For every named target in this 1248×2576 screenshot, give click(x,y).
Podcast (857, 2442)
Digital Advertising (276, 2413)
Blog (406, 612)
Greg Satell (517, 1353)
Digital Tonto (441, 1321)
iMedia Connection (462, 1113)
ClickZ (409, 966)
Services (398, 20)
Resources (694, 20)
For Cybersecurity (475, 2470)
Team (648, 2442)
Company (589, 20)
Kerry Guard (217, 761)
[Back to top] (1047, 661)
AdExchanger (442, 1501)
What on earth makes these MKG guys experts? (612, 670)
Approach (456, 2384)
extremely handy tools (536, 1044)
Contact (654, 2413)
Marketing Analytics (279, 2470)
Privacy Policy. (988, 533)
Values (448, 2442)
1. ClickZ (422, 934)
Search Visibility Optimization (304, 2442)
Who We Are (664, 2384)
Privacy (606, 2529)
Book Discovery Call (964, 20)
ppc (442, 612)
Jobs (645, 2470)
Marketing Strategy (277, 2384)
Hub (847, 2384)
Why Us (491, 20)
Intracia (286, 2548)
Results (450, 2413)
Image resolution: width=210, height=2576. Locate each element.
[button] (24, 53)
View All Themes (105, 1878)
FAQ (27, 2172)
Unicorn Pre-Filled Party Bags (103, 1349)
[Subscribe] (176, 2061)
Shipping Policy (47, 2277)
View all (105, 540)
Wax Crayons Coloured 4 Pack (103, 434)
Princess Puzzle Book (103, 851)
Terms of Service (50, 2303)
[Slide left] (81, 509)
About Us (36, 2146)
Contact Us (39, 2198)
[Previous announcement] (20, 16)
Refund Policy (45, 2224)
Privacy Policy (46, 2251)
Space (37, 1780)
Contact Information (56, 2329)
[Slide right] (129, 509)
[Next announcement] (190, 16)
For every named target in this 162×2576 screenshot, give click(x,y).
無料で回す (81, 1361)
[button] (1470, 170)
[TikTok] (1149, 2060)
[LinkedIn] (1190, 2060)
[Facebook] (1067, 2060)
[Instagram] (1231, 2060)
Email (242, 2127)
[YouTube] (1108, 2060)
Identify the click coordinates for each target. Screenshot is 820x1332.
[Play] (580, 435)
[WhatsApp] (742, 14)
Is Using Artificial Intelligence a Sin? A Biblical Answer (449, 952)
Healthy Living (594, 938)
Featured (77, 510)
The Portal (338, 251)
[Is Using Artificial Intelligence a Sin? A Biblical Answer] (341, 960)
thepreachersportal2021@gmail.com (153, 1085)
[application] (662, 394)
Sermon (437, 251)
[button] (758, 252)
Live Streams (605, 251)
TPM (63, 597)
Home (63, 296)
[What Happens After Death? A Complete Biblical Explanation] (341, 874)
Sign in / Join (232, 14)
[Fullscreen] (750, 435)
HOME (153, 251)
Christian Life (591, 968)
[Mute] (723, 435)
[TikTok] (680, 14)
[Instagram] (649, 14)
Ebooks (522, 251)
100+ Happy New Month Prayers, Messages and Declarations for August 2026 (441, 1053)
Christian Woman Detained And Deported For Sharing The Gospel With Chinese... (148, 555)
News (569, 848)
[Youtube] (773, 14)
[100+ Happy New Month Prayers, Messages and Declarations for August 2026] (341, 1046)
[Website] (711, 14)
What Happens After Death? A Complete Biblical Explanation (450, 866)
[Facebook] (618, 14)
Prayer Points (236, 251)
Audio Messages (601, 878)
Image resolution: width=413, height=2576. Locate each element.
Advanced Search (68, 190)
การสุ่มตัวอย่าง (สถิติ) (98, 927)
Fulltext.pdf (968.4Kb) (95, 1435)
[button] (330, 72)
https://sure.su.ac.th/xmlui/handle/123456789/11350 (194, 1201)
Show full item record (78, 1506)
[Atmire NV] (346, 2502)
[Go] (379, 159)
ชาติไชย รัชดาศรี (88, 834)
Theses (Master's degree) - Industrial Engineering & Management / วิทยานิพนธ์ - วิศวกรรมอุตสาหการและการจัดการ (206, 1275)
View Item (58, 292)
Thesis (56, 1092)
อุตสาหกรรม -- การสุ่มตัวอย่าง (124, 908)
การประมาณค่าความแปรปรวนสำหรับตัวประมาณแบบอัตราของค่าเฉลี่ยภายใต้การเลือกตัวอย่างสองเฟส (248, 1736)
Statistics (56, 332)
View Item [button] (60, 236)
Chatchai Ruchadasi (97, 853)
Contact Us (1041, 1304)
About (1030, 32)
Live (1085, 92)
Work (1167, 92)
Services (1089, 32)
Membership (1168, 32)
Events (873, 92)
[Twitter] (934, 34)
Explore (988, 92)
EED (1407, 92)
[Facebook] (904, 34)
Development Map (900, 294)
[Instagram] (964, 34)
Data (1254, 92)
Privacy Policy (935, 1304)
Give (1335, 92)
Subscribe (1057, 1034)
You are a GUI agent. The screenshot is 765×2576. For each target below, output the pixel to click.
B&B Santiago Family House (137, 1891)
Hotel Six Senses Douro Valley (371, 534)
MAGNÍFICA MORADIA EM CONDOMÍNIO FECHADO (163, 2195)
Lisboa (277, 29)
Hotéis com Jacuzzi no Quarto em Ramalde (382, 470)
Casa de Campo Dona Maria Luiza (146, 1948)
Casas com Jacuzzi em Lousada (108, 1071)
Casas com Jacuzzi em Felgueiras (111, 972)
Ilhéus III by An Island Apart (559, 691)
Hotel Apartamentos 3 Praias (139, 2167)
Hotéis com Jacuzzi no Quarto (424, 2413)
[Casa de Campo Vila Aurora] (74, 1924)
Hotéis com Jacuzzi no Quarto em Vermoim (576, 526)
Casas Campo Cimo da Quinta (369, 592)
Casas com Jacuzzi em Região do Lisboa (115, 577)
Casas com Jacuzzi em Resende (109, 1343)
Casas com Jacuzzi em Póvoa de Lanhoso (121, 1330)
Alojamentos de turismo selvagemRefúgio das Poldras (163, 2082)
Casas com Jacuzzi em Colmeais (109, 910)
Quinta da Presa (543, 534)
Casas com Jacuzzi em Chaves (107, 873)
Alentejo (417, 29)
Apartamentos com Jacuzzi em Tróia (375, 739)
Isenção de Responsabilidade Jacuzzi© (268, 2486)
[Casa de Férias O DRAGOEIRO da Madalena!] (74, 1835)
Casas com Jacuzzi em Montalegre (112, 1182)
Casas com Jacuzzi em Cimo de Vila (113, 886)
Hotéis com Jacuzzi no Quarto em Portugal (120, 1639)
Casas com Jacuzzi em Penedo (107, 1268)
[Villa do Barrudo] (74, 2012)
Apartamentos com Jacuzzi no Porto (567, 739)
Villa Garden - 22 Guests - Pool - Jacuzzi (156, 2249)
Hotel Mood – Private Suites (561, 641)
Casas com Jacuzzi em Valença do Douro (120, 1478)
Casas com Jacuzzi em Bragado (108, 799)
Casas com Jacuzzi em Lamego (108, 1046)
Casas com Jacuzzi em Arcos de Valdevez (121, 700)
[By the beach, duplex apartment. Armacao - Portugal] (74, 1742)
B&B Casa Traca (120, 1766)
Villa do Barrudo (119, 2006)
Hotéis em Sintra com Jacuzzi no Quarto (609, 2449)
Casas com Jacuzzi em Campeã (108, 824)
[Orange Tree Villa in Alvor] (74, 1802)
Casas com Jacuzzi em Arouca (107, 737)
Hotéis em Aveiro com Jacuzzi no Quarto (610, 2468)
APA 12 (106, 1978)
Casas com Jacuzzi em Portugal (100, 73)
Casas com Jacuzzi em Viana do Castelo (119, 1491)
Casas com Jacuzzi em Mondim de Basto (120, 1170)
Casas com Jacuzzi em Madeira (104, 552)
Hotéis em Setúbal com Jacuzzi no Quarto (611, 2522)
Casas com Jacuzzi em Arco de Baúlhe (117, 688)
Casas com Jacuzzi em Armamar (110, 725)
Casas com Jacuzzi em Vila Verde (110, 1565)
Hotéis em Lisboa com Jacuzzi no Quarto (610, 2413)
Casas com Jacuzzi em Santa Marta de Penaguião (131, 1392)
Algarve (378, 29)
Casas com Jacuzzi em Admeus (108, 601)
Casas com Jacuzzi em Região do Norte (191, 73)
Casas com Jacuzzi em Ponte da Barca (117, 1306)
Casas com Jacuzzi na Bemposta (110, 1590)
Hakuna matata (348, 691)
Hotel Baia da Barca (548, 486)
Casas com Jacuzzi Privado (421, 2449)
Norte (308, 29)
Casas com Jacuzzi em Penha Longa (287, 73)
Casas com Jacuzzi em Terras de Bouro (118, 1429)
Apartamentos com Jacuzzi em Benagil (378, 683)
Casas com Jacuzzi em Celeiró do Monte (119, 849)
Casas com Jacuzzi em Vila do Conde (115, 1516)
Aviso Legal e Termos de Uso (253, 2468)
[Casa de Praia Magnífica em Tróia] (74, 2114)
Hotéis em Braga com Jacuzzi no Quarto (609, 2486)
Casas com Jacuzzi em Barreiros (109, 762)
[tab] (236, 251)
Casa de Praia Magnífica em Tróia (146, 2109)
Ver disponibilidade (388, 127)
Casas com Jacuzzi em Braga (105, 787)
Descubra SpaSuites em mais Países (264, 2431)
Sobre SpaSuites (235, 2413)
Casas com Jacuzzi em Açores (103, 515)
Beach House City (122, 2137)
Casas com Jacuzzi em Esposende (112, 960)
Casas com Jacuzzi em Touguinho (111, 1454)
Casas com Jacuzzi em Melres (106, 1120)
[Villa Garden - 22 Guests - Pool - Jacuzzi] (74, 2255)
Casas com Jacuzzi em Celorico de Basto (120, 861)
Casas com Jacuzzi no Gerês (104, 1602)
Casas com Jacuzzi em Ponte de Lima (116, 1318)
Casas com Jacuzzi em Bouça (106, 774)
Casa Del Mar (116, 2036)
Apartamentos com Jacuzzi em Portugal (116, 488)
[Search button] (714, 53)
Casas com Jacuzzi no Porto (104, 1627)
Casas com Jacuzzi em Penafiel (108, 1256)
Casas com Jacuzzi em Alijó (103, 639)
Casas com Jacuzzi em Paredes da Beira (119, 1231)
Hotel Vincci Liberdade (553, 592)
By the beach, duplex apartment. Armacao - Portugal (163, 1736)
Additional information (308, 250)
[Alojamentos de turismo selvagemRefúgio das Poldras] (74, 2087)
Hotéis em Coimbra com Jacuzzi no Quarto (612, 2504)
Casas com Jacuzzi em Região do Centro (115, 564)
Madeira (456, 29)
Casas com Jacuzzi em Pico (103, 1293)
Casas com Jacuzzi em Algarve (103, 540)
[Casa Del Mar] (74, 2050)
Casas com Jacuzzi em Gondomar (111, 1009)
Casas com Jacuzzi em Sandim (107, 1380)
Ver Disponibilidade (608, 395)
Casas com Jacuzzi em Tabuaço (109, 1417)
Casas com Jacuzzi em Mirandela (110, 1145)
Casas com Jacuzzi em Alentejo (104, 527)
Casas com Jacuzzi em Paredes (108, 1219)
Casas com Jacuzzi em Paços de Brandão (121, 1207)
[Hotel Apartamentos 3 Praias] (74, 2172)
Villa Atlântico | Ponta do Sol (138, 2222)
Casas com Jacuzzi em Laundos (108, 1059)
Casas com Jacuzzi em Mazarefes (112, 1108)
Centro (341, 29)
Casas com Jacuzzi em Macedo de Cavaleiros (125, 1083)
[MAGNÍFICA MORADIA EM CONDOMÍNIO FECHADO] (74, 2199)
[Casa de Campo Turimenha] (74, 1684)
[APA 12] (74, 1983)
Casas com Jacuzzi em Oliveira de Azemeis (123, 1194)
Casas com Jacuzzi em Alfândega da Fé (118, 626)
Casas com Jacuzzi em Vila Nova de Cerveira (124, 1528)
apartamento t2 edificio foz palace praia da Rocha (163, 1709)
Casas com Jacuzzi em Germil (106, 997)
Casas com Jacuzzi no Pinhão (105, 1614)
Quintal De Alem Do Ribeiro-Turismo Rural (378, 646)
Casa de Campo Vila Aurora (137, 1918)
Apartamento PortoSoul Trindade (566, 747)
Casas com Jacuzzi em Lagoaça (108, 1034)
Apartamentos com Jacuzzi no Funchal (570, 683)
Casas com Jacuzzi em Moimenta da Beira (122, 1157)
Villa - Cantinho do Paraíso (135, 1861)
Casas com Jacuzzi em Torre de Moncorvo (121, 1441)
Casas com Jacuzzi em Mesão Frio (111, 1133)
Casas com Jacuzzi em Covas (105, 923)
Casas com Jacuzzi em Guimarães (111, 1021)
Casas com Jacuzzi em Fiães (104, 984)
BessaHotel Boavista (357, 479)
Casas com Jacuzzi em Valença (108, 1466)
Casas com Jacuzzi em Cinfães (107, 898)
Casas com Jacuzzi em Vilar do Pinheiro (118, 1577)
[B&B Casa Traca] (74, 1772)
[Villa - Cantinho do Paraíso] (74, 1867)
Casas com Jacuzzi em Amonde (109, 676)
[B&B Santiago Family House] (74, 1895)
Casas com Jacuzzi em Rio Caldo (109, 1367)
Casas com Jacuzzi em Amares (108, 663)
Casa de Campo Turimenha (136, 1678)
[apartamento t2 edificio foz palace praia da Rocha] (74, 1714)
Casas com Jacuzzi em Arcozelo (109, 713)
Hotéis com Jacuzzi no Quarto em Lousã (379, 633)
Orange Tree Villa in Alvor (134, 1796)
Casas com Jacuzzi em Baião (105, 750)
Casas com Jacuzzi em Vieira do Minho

_____

(What you have to do) Copy out each line of the data above, exactly, if it lies between the line holding "Ver disponibilidade (388, 127)" and the line holding "Casas com Jacuzzi em Touguinho (111, 1454)", inclusive; copy no other line.

(Answer for the task)
Ver disponibilidade (388, 127)
Casas com Jacuzzi em Braga (105, 787)
Descubra SpaSuites em mais Países (264, 2431)
Sobre SpaSuites (235, 2413)
Casas com Jacuzzi em Açores (103, 515)
Beach House City (122, 2137)
Casas com Jacuzzi em Esposende (112, 960)
Casas com Jacuzzi em Touguinho (111, 1454)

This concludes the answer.